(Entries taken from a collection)
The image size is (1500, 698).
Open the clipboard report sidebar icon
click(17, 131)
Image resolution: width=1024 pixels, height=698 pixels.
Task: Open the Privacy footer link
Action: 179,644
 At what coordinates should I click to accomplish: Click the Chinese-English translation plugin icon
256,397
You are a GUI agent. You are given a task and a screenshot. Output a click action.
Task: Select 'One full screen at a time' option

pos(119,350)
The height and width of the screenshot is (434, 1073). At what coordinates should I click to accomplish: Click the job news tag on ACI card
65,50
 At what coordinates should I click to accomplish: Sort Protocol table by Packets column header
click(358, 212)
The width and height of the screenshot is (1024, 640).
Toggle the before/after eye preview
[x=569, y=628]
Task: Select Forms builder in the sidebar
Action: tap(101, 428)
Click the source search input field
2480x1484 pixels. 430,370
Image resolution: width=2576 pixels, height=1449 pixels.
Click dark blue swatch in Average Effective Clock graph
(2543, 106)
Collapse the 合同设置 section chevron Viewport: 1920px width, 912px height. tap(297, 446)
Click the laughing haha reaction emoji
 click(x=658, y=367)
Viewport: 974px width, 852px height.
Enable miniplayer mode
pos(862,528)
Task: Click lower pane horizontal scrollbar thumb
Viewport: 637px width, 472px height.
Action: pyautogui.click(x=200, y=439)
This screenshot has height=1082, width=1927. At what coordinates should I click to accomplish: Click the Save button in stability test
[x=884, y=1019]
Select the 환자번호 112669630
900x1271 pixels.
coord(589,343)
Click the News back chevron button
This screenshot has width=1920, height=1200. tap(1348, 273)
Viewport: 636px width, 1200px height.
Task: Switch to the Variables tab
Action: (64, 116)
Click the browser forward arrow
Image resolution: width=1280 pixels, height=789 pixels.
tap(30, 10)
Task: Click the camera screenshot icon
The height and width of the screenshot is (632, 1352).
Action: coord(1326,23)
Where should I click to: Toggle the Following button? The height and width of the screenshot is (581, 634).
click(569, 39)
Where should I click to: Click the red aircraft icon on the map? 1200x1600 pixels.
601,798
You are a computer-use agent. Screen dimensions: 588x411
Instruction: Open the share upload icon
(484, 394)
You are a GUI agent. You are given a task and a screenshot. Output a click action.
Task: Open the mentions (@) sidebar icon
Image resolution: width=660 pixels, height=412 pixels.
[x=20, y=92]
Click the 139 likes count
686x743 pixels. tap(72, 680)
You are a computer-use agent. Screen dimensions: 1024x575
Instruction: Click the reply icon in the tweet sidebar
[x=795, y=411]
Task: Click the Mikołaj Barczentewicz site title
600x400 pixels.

Task to complete: Starting at the line that contains "Task: Click the camera screenshot icon" and ending after the line that contains "686x743 pixels. tap(72, 680)", output those items as a two-column CSV with the headers instruction and coordinates. Give one row per item, with its text and its answer each in a single quoted field and any line breaks changed to spaces.

Exercise result:
instruction,coordinates
"Task: Click the camera screenshot icon The height and width of the screenshot is (632, 1352).","Action: coord(1326,23)"
"Where should I click to: Toggle the Following button? The height and width of the screenshot is (581, 634).","click(569, 39)"
"Where should I click to: Click the red aircraft icon on the map? 1200x1600 pixels.","601,798"
"You are a computer-use agent. Screen dimensions: 588x411 Instruction: Open the share upload icon","(484, 394)"
"You are a GUI agent. You are given a task and a screenshot. Output a click action. Task: Open the mentions (@) sidebar icon Image resolution: width=660 pixels, height=412 pixels.","[x=20, y=92]"
"Click the 139 likes count","686x743 pixels. tap(72, 680)"